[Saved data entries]

────

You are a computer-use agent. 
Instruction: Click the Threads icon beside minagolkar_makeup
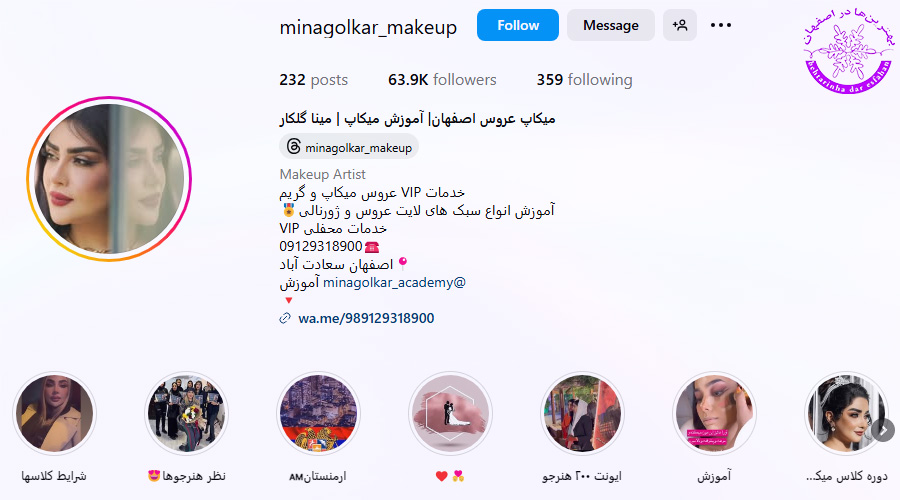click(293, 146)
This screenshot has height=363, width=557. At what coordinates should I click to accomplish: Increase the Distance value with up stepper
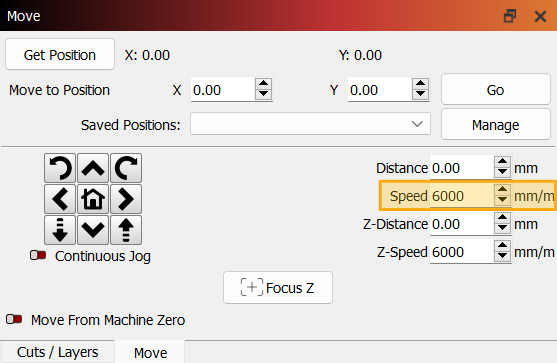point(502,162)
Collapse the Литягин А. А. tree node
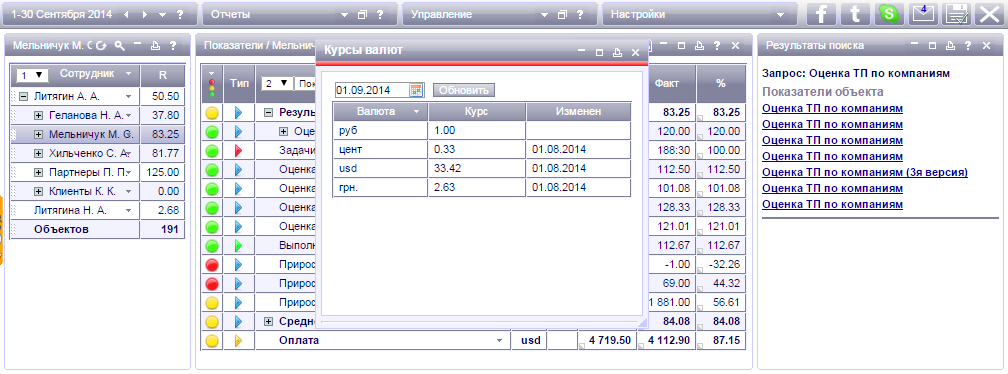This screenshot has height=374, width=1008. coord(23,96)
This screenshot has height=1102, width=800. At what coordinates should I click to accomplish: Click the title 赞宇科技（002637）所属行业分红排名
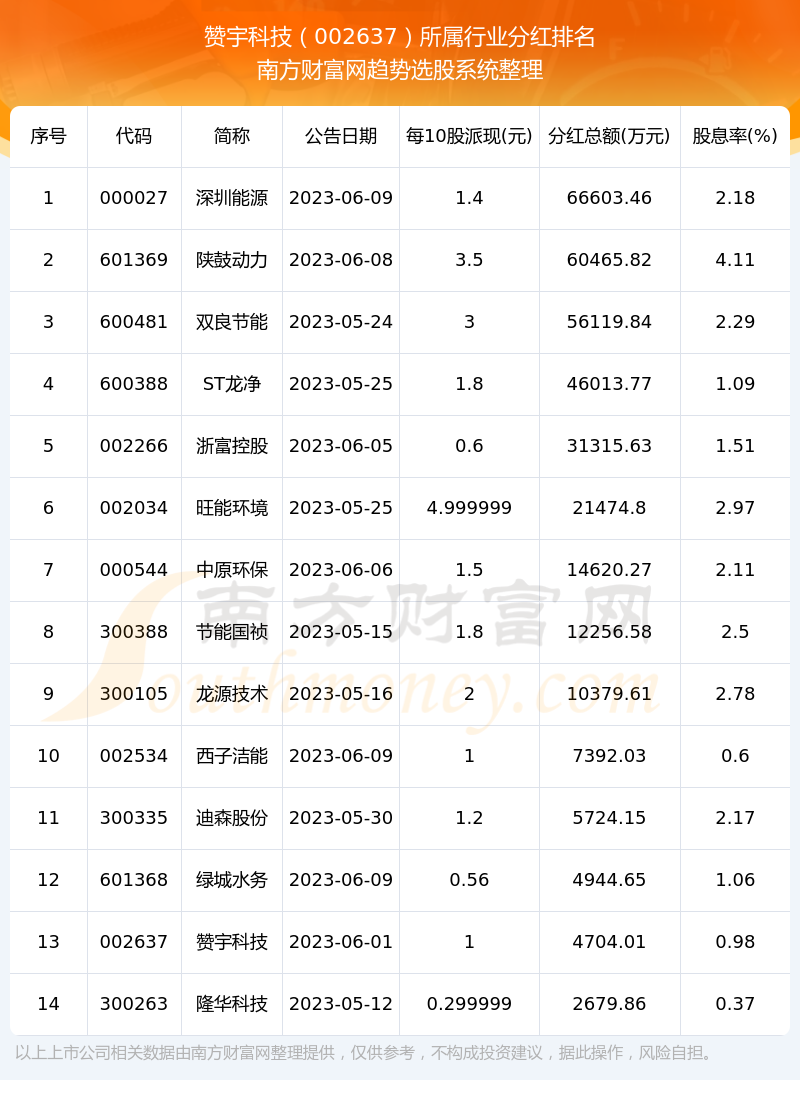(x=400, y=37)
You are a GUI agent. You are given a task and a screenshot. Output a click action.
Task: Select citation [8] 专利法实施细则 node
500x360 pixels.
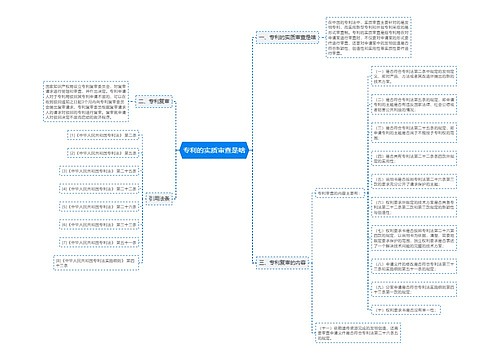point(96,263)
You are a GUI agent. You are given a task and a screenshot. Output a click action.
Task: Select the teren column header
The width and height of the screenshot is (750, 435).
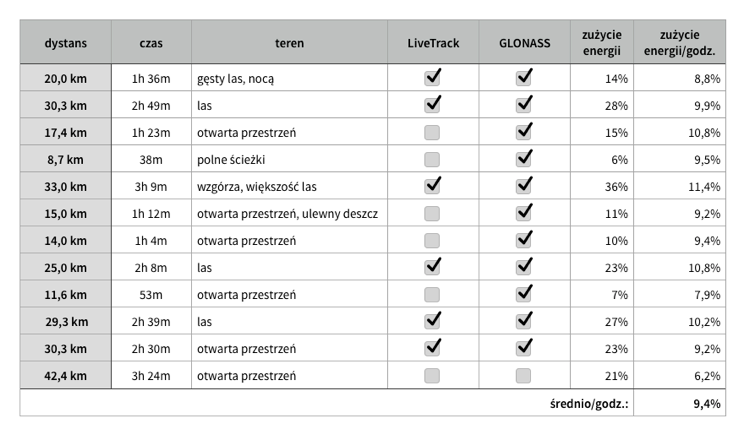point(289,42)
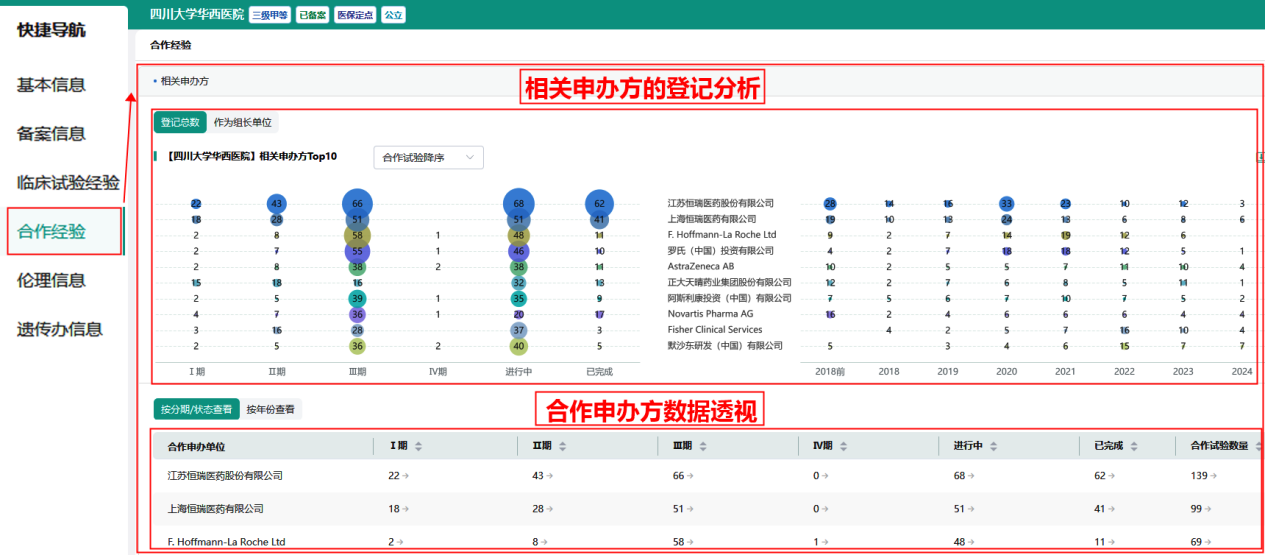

────

= EXERCISE BRIEF =
Copy the final stretch of the entries exactly: the line containing "Task: Select the teren column header" and every line after it through the last. Include no pictures and nothing more.

= TASK ANSWER =
Task: Select the teren column header
The width and height of the screenshot is (750, 435).
point(289,42)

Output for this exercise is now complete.